At one and three months post-TBI (traumatic brain injury), the rats that had received SB632 transplants showed significantly better motor and neurological function and reduced brain tissue damage when compared to rats that had received no stem cells. These robust improvements despite the fact that the transplanted stem cells showed fair to poor survival that diminished over time.

Next, Borlongan’s laboratory workers examined the brain tissue of these rats. At three months post-TBI, the brains of transplanted rats showed massive cell proliferation and differentiation of stem cells into neuron-like cells in the area of injury. This was accompanied by a solid stream of stem cells that had migrated from the brain’s uninjured subventricular zone (where many new stem cells are formed) to the brain’s site of injury.

In contrast, those rats that had received solution alone showed limited proliferation and neural-commitment of stem cells, and only showed scattered migration to the site of brain injury and almost no expression of newly formed cells in the subventricular zone. Thus, without the addition of transplanted stem cells, the brain’s self-repair process appeared insufficient to mount a defense against the cascade of TBI-induced cell death.

Borlongan concluded that the transplanted stem cells create a neurovascular matrix that bridges the gap between the region in the brain where host neural stem cells arise and the site of injury. This pathway, or “biobridge,” ferries the newly emerging host cells to the specific place in the brain in need of repair, and helps them to promote functional recovery from traumatic brain injury.

Stem Cells Improve Cognition After Brain Injury


Research led by Charles Cox at the University of Texas Health Science Center has shown that stem cell therapy given during the critical time window after traumatic brain injury promotes lasting cognitive improvement. These experiments, which were published in the latest issue of the journal Stem Cells Translational Medicine, provide a pre-clinical model for experiments with larger animals.

After the brain has suffered a traumatic injury, there are few treatment options. Damage to the brain can be severe, and can also cause ongoing neurological impairment. Approximately half of all patients with severe head injuries need surgery to remove or repair ruptured blood vessels or bruised brain tissue.

In this work from Cox’s lab, stem cells from bone marrow known as multipotent adult progenitor cells (MAPCs) were used. MAPCs seem to be a subpopulation of mesenchymal stem cells, and they have a documented ability to reduce inflammation in mice immediately after traumatic brain injury. Unfortunately, no one has measured the ability of MAPCs to improve the condition of the brain over time.

Cox, Distinguished Professor of Pediatric Surgery at the UTHealth Medical School and in collaboration with the Children’s Fund, Inc., injected two groups of brain-injured mice with MAPCs two hours after injury and then once again 24 hours later. One group received a dose of 2 million cells per kilogram and the other a dose five times greater.
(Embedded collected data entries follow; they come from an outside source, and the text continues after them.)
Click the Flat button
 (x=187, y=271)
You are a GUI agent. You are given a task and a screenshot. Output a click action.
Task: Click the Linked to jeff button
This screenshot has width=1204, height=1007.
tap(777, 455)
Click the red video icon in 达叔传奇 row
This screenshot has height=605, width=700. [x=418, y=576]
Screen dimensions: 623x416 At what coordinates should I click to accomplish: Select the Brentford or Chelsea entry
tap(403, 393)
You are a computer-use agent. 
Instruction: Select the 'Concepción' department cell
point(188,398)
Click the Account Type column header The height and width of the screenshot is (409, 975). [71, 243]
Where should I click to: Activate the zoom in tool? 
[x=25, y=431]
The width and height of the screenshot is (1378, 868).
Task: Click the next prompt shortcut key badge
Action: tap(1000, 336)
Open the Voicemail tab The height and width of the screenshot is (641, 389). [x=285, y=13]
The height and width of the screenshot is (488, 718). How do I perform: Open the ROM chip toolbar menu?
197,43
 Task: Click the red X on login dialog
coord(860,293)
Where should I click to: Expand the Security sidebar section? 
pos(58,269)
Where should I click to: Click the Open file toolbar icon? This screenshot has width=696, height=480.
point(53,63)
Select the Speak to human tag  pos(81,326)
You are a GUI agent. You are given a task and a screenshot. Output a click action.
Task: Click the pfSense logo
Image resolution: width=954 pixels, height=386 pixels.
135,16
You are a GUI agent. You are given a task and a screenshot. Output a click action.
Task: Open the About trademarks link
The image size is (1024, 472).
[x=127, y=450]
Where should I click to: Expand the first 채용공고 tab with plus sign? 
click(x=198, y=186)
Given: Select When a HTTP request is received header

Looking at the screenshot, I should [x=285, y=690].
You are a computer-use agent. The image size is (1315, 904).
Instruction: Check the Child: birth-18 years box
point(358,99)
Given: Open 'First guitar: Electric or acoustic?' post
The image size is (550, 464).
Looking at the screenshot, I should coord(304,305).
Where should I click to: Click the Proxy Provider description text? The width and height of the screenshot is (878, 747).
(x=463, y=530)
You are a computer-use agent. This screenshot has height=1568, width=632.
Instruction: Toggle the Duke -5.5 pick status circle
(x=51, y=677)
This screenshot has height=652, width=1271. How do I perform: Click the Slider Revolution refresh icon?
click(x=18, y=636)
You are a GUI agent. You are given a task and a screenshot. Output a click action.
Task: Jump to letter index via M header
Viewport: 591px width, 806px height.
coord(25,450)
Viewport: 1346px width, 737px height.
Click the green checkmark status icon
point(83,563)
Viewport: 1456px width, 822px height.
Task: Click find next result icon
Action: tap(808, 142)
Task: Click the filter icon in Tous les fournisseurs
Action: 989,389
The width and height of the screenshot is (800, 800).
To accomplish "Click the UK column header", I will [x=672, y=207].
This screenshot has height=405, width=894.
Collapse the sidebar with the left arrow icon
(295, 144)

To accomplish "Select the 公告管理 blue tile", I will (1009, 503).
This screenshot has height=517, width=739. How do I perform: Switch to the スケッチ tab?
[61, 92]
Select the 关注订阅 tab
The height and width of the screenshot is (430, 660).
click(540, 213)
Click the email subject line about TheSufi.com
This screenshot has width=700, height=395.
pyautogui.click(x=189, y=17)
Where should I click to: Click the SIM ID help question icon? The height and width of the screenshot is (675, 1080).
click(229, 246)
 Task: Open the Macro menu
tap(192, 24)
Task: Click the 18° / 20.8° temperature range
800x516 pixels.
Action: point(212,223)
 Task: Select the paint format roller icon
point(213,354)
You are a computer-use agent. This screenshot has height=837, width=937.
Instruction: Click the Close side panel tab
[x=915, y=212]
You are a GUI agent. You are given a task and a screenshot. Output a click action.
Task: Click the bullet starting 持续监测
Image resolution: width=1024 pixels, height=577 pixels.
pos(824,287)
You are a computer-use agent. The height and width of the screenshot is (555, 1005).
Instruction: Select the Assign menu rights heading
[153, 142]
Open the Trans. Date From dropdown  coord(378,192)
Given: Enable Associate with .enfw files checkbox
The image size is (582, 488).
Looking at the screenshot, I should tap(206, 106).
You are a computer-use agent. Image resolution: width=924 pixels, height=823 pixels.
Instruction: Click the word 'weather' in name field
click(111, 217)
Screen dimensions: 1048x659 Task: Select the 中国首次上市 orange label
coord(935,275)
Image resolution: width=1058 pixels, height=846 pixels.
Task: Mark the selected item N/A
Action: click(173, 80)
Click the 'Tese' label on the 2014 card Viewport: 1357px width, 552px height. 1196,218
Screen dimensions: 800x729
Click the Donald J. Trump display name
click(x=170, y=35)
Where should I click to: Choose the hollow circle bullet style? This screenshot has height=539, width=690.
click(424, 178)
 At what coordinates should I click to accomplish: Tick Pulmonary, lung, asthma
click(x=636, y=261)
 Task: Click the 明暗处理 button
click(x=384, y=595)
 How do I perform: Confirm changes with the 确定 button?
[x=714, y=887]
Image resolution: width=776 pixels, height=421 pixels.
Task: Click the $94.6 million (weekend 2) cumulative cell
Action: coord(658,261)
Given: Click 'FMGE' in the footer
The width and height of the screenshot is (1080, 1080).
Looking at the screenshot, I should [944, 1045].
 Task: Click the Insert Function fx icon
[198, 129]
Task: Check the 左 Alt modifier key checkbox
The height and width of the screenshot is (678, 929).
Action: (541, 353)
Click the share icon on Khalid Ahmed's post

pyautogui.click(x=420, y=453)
After four months, those mice that had received the stronger dose not only continued to have less inflammation, but they also showed significant gains in cognitive function. Laboratory examination of the brains of these rodents confirmed that those that had received the higher dose of MAPCs had better brain function than those that had received the lower dose.

According to Cox, “Based on our data, we saw improved spatial learning, improved motor deficits and fewer active antibodies in the mice that were given the stronger concentration of MAPCs.” Cox also indicated that this study indicates that intravenous injection of MAPCs might very well become a viable treatment for people with traumatic brain injury in the future.

Cox, who directs the Pediatric Surgical Translational Laboratories and Pediatric Program in Regenerative Medicine at UTHealth, is a leader in the field of autologous and blood cord stem cells for traumatic brain injury in children and adults. Results from a phase 1 study were published in a March 2011 issue of Neurosurgery, the journal of the Congress of Neurological Surgeons. Cox also directs the Pediatric Trauma Program at Children’s Memorial Hermann Hospital.